Fraud has been plaguing Bank of America and Zelle customers for weeks.
The scam also has seen mainstream media coverage with customers unable to reclaim the money they lost to cybercriminals.
ABC7 Chicago: "A widespread scam is targeting Bank of America and Zelle customers. Imposters claiming to be from the bank tricking consumers into sending them money through Zelle."
This week, Ken Otsuka, of CUNA Mutual Group discusses the fraud process and weaknesses inherent in the current Zelle system that allow this scam to occur.
We heard from other cybersecurity experts on the danger of the Zelle scam, why payments apps can lead to widespread fraud, and what can be done about mitigating scams and stopping cybercriminals in their tracks.
Rajiv Pimplaskar, CRO, Veridium:
“The proliferation of P2P (Peer To Peer) and PSPs (Payment Service Providers) is the result of the payment industry-wide shift to online, which offers more flexibility and choice for customers but is also facilitating growth channels for money laundering and fraud. Consumer fraud is rapidly adapting towards transactions, with fraudsters developing insidious new ways to target vulnerable individuals. The expanded attack surface is also stressing the fault lines and gaps in the banking systems traditional AML systems (Anti Money Laundering) and customer authentication methods.

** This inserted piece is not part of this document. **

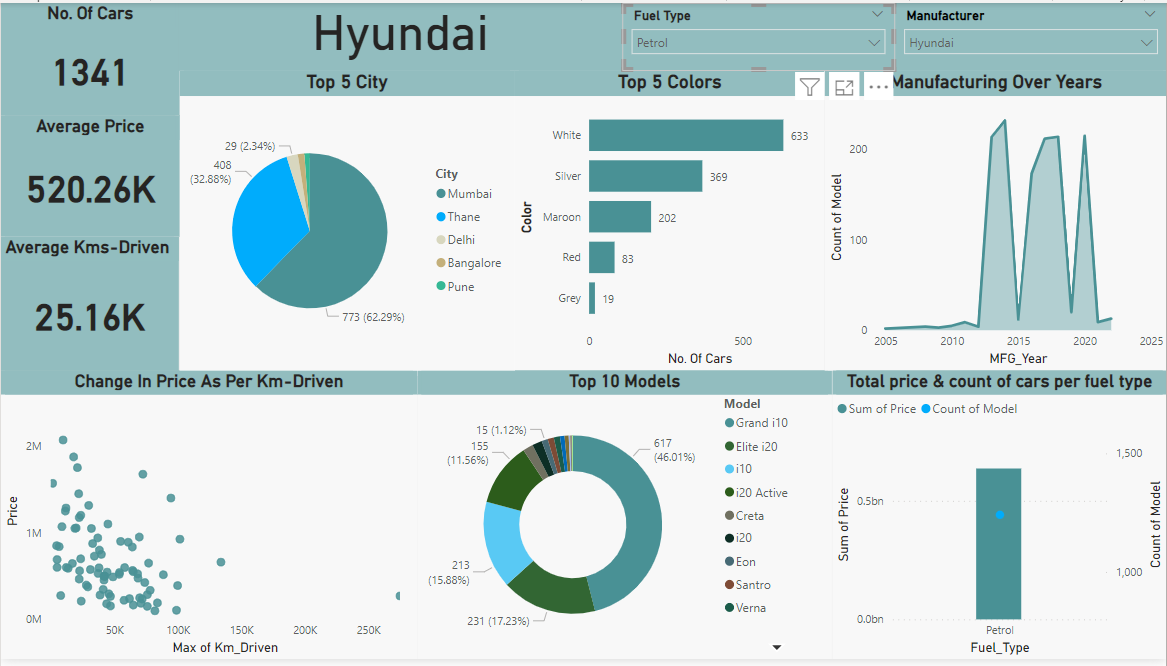This screenshot has height=666, width=1167.
Task: Collapse the Fuel Type slicer header chevron
Action: coord(878,14)
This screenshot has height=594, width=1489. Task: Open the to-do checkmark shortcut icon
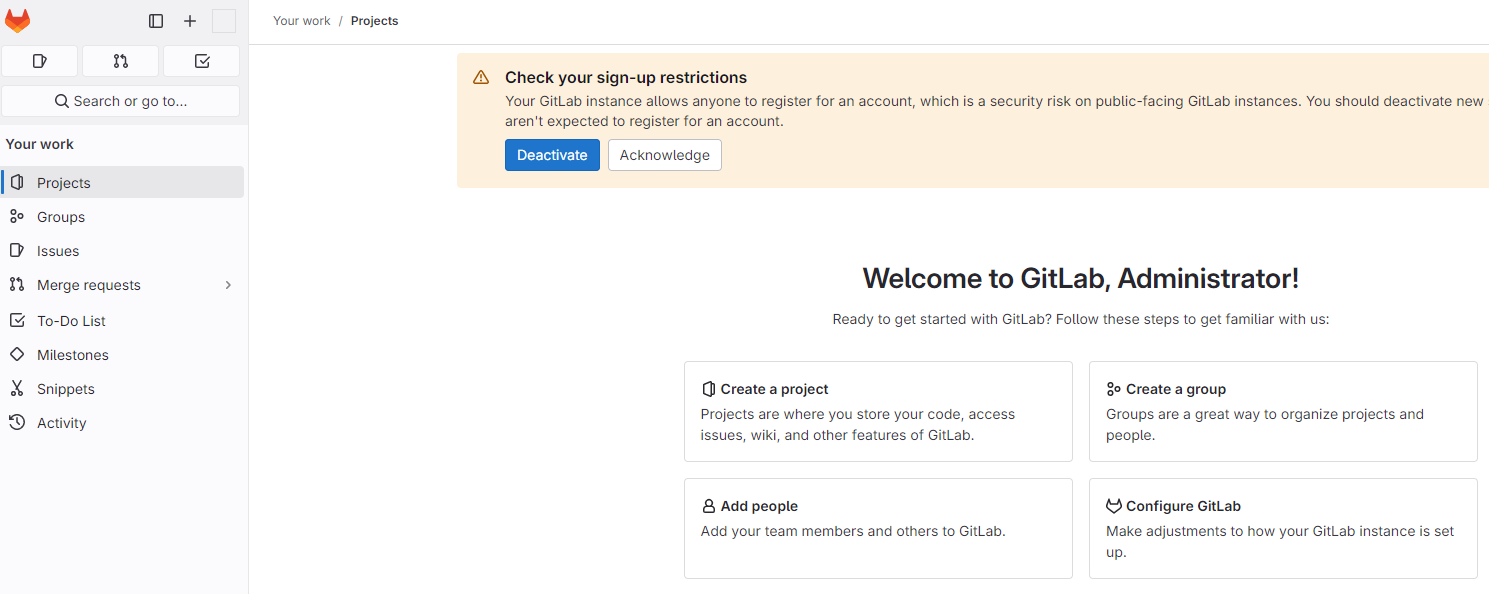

Passwords are inherently the weakest link in the chain. Because they are inherently “phishable”, through social engineering, brute force guesswork or coercion, they can enable MITM (Man In The Middle) attacks that can bypass traditional checks and balances and are responsible for more than 80% of all incidents. Complex passwords are hard to remember, are often stored in plain text and reused further compounding the problem.
Consumer finance institutions and e-commerce sites should mandate passwordless authentication methods based on W3C and FIDO standards. Such solutions create a strong binding between the end user and their FIDO2 authenticator making it impossible for a 3rd party to misuse. Also, these solutions are easier to use and improve customer satisfaction.”
Saryu Nayyar, CEO, Gurucul (she/her):
"Despite widespread publicity of the scams involving the Zelle money transfer service, hackers continue to use social engineering to break into accounts. While the results aren’t in the range of the millions of dollars that ransomware attackers are demanding, individual losses can easily be in the thousands.
Hackers are calling Zelle users, posing as representatives of Zelle or the underlying bank, and tricking them out of providing the user name of their account. With the user name, they change the password in real time, giving them the data necessary to hack the account.
Social engineering represents one of the most common ways of obtaining personal information. The answer is to never, ever give out such information. While that’s easy to say, it’s hard to put into practice if someone is talking to you on the phone. But Zelle users need to resist the impulse to do so.”
Bill Lawrence, CISO, SecurityGate:
"This common example of social engineering implemented by savvy actors is a time-tested tactic. What I find interesting is when this approach is aimed at operational teams in traditionally “air gapped” critical infrastructure environments, signaling the importance of policies and training alongside technical solutions.”